Желтел массивный купол церкви в Потаповском, блестел новенький отреставрированный крест, и словно бы слышался мне тихий покойный благовест.
Странное чувство покоя, остановившегося времени, примирения со всем.
Борьку я уже давно не видел, почти полгода он сидел в своей «вотчине», а сейчас вот приехал по каким-то делам. Но о делах он говорить не любит, все делает втихомолку, сам.
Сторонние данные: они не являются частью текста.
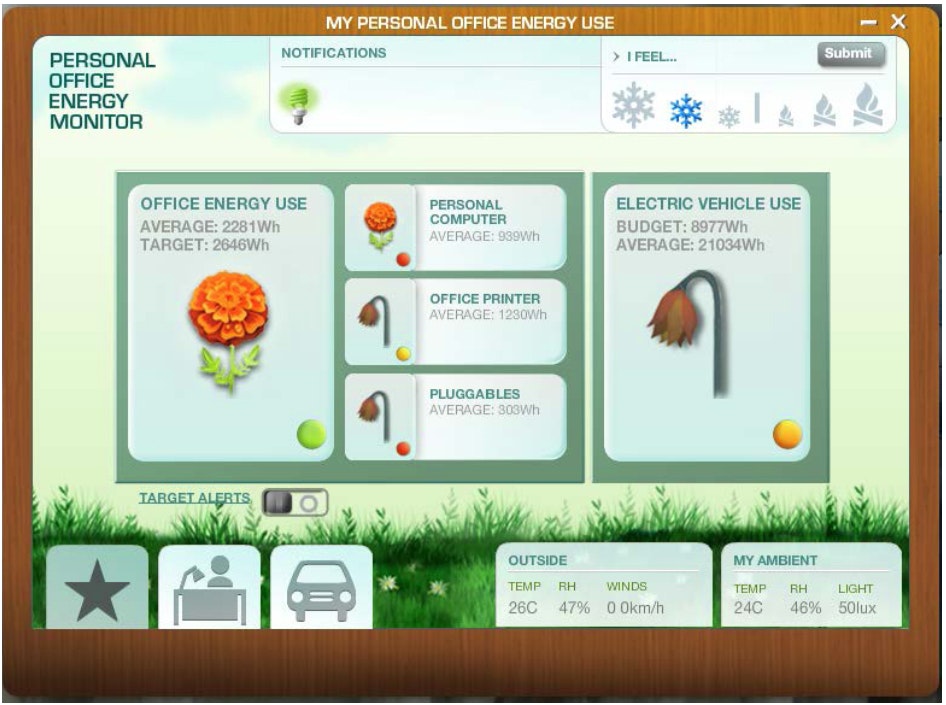Open the Pluggables energy card
Image resolution: width=946 pixels, height=705 pixels.
point(456,417)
А что делает, я толком не знаю. В последние годы он стал по характеру кустарем-одиночкой и мало говорит о своей работе, то ли из суеверия, то ли потому, что считает: о работе вообще нечего говорить, надо ее делать.
Лето было в разгаре, и город поэтому казался опустевшим: все на дачах, или на курортах, или еще где.
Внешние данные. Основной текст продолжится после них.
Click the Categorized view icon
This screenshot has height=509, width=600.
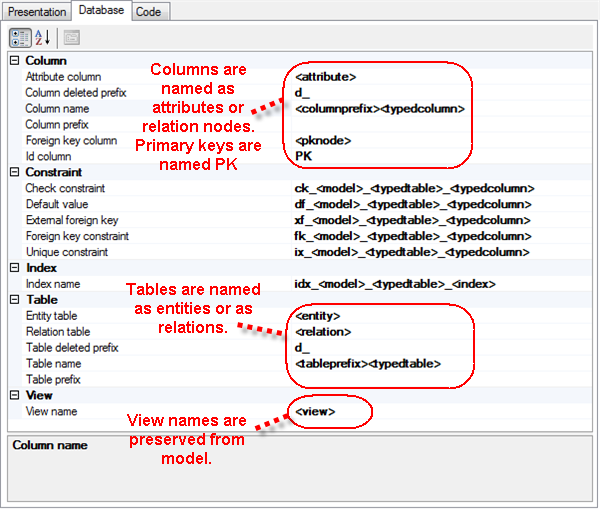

Когда-то такое вот обезлюдевшее московское лето имело надо мной особую власть; все стремились за город, на воздух, а мой воздух был здесь, мне нравились пустынные вечерние улочки, бульвары, особое обаяние летней Москвы.
Теперь эта власть московского лета поубавилась, и я тоже стремился нырнуть куда-нибудь в пятницу или в субботу, чтобы через день-два возвратиться в бензиновое пекло разрастающегося города.
Что-то происходит с нами, и ведь не только оттого, что разрастается город, становится похожим на все другие города — с гигантскими пространствами, плотно заставленными коробками разнотипных и однотипных домов.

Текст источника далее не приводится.